In this video, Banning Ranch Conservancy Vice-Chair Suzanne Forster explains how the Banning Ranch development project will put unrealistic demands on an already severely-diminished water supply.

Transcript (edited to fit YouTube character limits):

Where is the water coming from?

The most current document that deals with the project’s water supply is a 2010 Water Supply Assessment Report done by the City of Newport Beach as part of its environmental review under CEQA. By law the report must evaluate the water supply over a 20 year period to 2030. The report was based on a 2005 urban water management plan, and concluded that there was enough water for the project. However, a disclaimer in the last paragraph of the report puts the entire report into question.

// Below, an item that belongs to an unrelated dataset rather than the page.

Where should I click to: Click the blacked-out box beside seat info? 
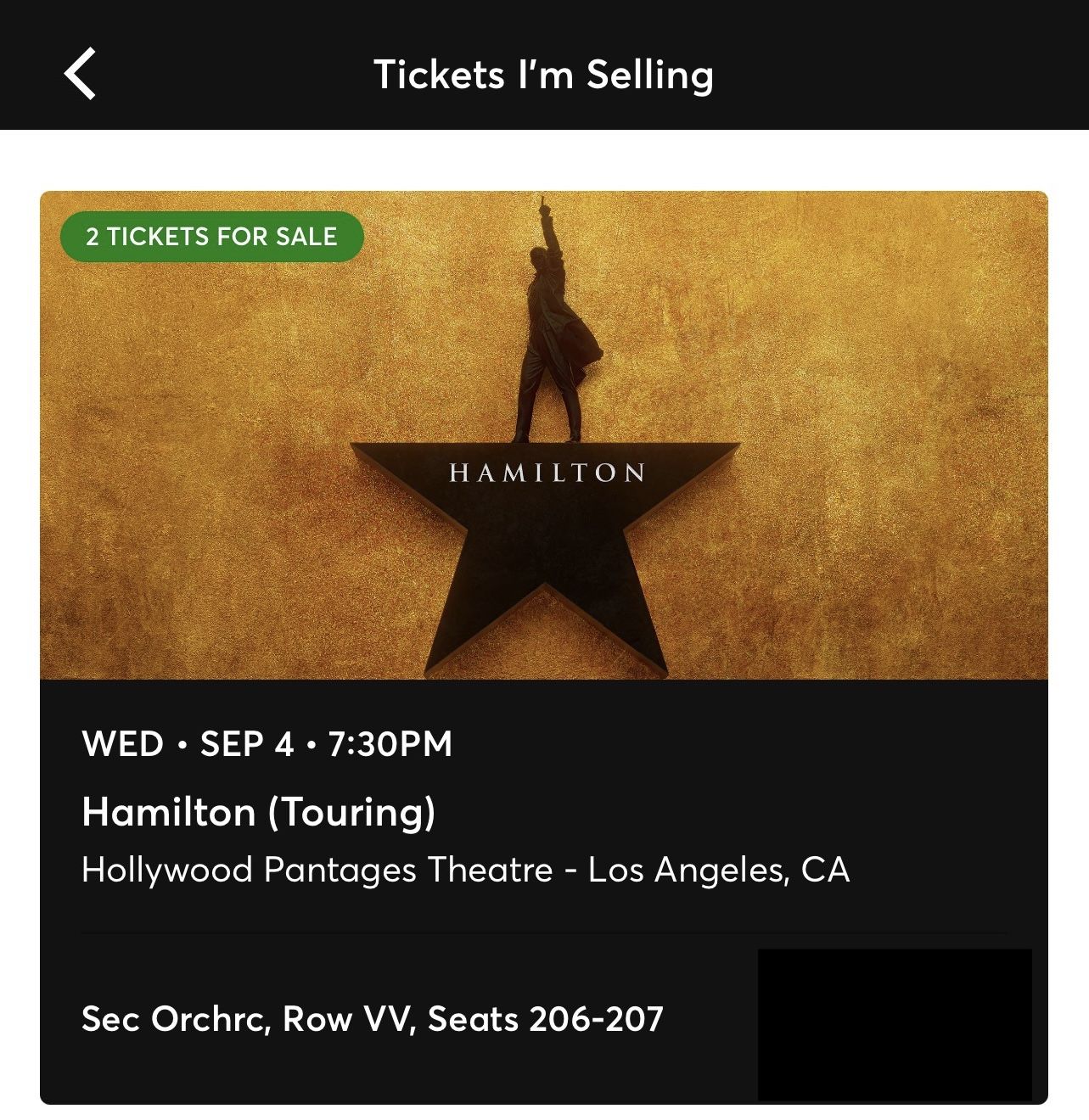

The disclaimer states, “It’s acknowledged that uncertainties have come to light since the 2004 urban water management…however, record drought, climate change and environmental conditions are beyond the scope of this assessment.” The report acknowledges that record drought conditions have not been taken into consideration in evaluating the project’s water supply.

In the throes of record drought with more of the same predicted, how can a project as massive as NBR go forward with an unusable water supply? According to the WSAR the project’s water demands are estimated at 613 acre feet, or about 200 million gallons of water, per year.

On page 20, the report states that the City receives all of its ground water from the lower Santa Ana Basin, but according to the Orange County Water District’s 2015 Ground Water Management Plan, the Santa Ana basin is already seriously over-drafted. The river’s base flow has declined 158,600 acre feet in 1999 to just 64,900 acre feet in 2014. That’s a 60% loss in the water basin’s water supply.

Our other water resources are in trouble too. The snow pack which supplies 1/3 of the state’s water is expected to be at 6% of normal this year. Water deliveries from the Colorado River dropped to their lowest in 2014. And the State Water Project plans to deliver just 20% of contracted amounts this year.

And here is where the 2010 WSAR goes off track.It states on page 22 that from 2007 to 2030 ground water supplies will increase by 622 acre feet and imported water supplies will nearly double and that’s how they are able to say that there is enough water for their project. But remember this is a 2010 report that was based on a flawed 2005 report.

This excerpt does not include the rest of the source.